Hope you find this of help.  Your comments and questions are welcome.  Are there situations that you confront where a pathologist consultation is helpful?

Study opens discussion on use of plasma from female donors

Study opens discussion on use of plasma from female donors - Related Stories - AABB SmartBrief.

Noted this from my daily AABB SmartBrief.  Transfusion-related acute lung injury (TRALI) has been a stubbornly enigmatic disease entity since being first described in detail about 25 years ago.  Since antibody-associated TRALI (the most common and severe form) has almost exclusively been associated with women donors with a history of pregnancy, many centers have followed a straight-forward policy of excluding all female donors for plasma-rich products (e.g., FFP and apheresis platelets).  The U.K. instituted this policy nationally in 2003.  While in that country saw a decline of 66% in the incidence of "probable" TRALI and associated deaths in the three years following adoption of this policy, the price is exclusion of a large pool of donors.  Further refinements of such a policy are in progress but perhaps this study might provoke a prospective study to be undertaken.

FDA reports fatalities related to transfusion and blood collection for 2009

The FDA has released the summary for 2009 of transfused-related fatalities.  Of 74 transfusion-recipient fatality reports, they determined that 44 of the fatalities were transfusion-related, 22 of the fatalities were cases in which transfusion could not be ruled out as the cause of the fatality, and 8 of the fatalities were unrelated to the transfusion.

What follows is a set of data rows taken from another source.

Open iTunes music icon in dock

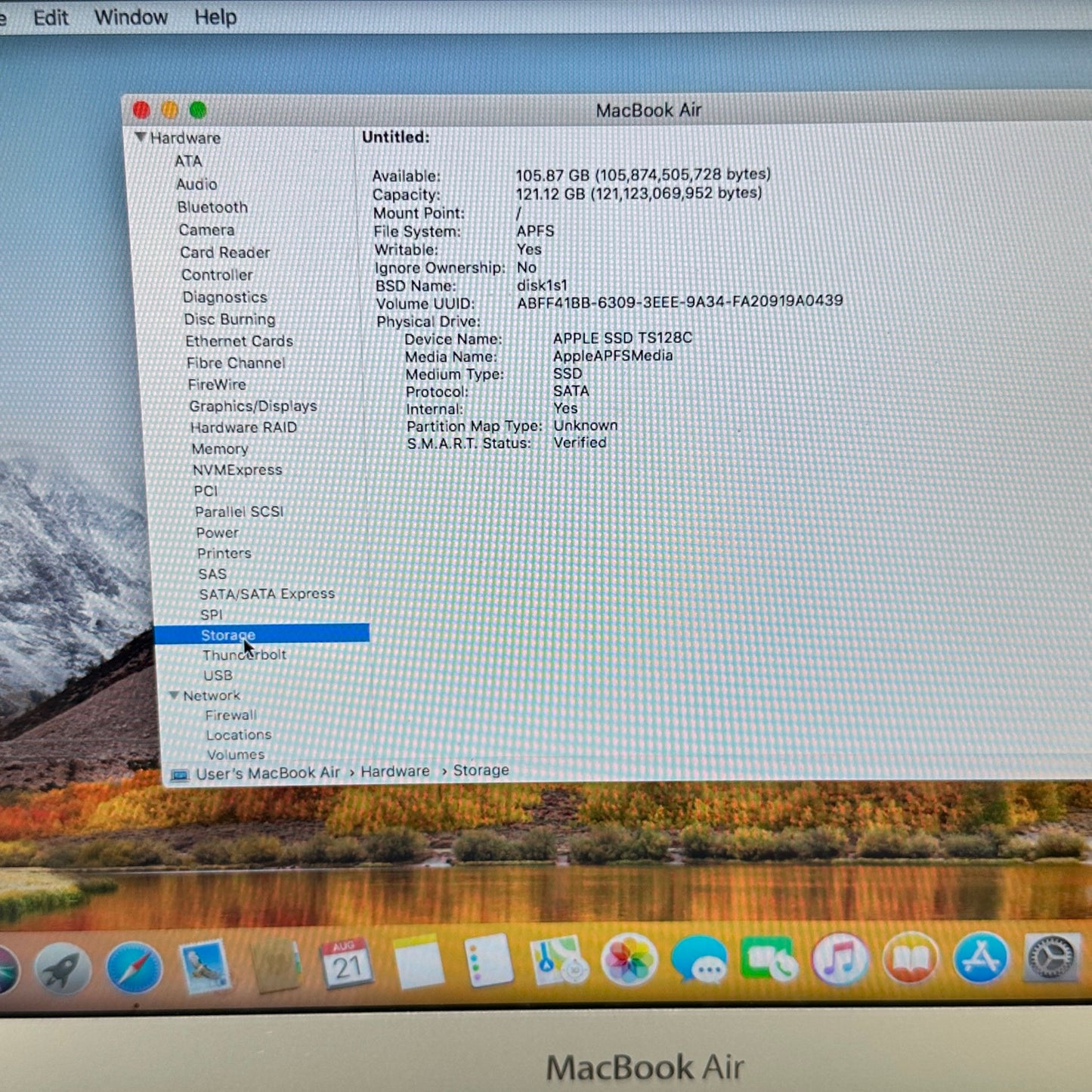tap(840, 959)
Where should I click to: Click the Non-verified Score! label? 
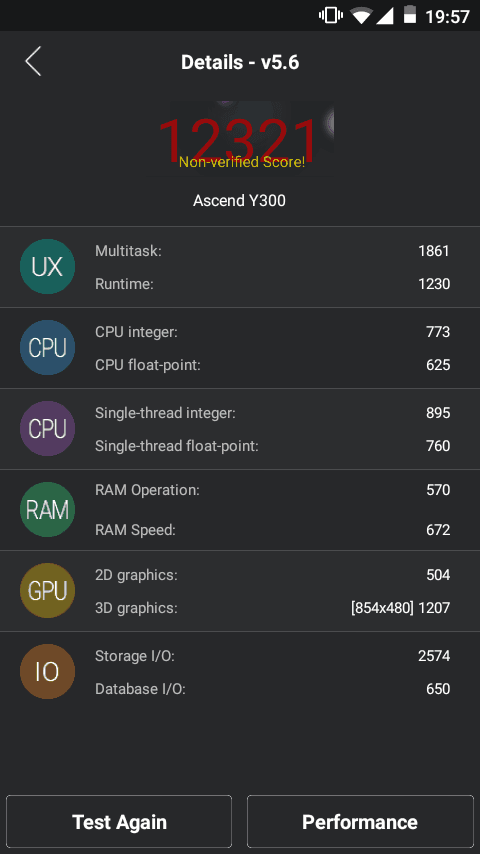(242, 162)
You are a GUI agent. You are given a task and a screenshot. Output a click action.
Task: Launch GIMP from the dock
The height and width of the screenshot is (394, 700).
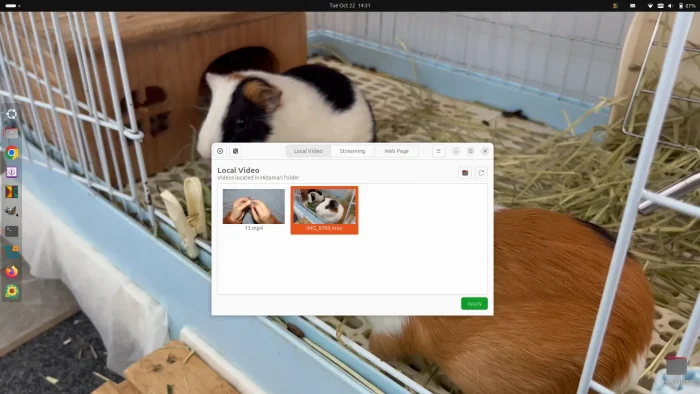tap(12, 211)
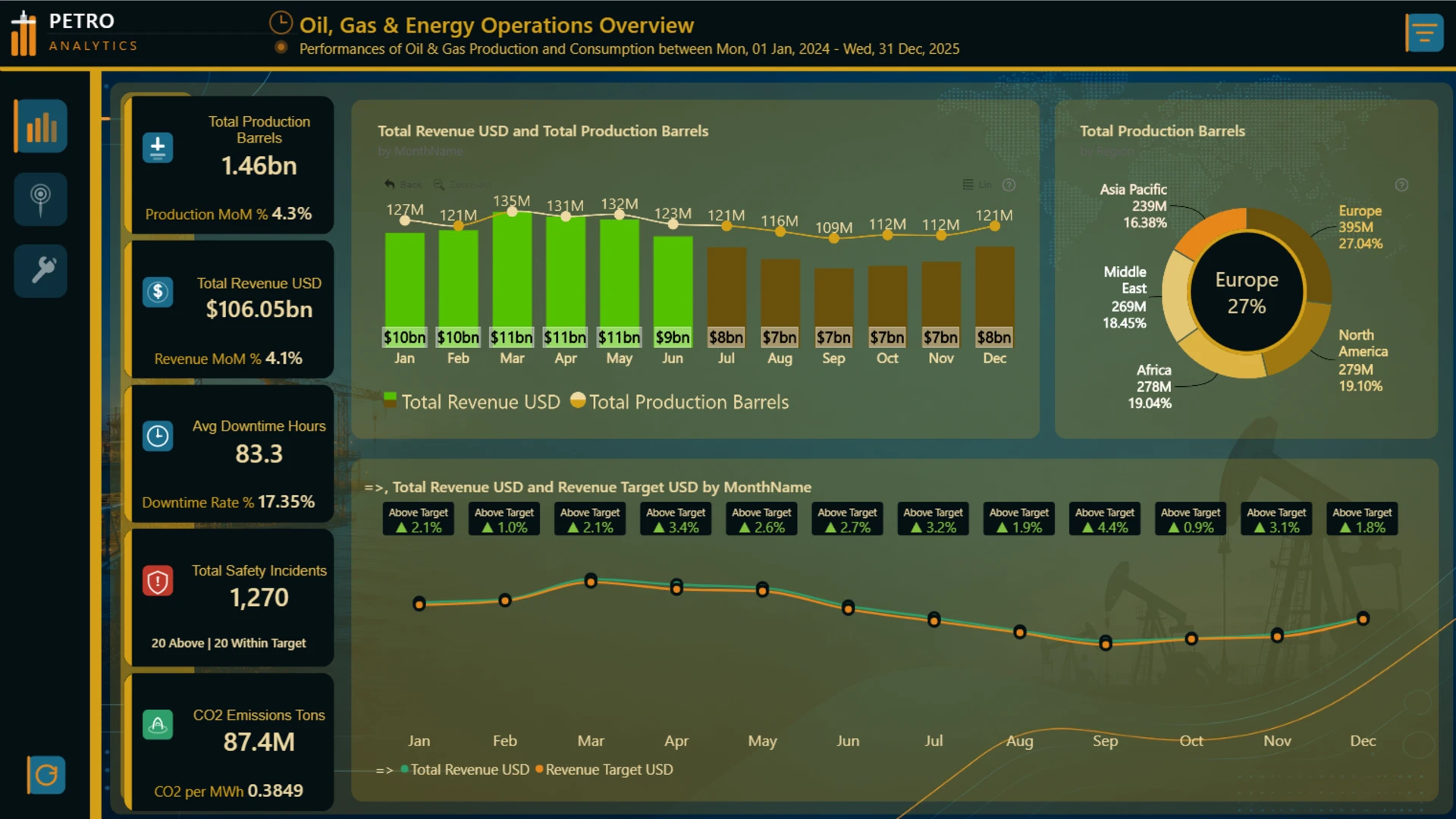Toggle Total Production Barrels legend item

[x=680, y=401]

Interestingly, transfusion-related acute lung injury (TRALI) and transfusion-associated circulatory overload (TACO) accounted for the highest numbers of reported fatalities, followed by non-ABO hemolytic transfusion reactions. 

Another finding of note is that there were no reports of fatal microbial infections associated with RBCs, compared to 5 reports in FY2008, which were all due to Babesia infections.

A pdf of the report can be downloaded at the link above.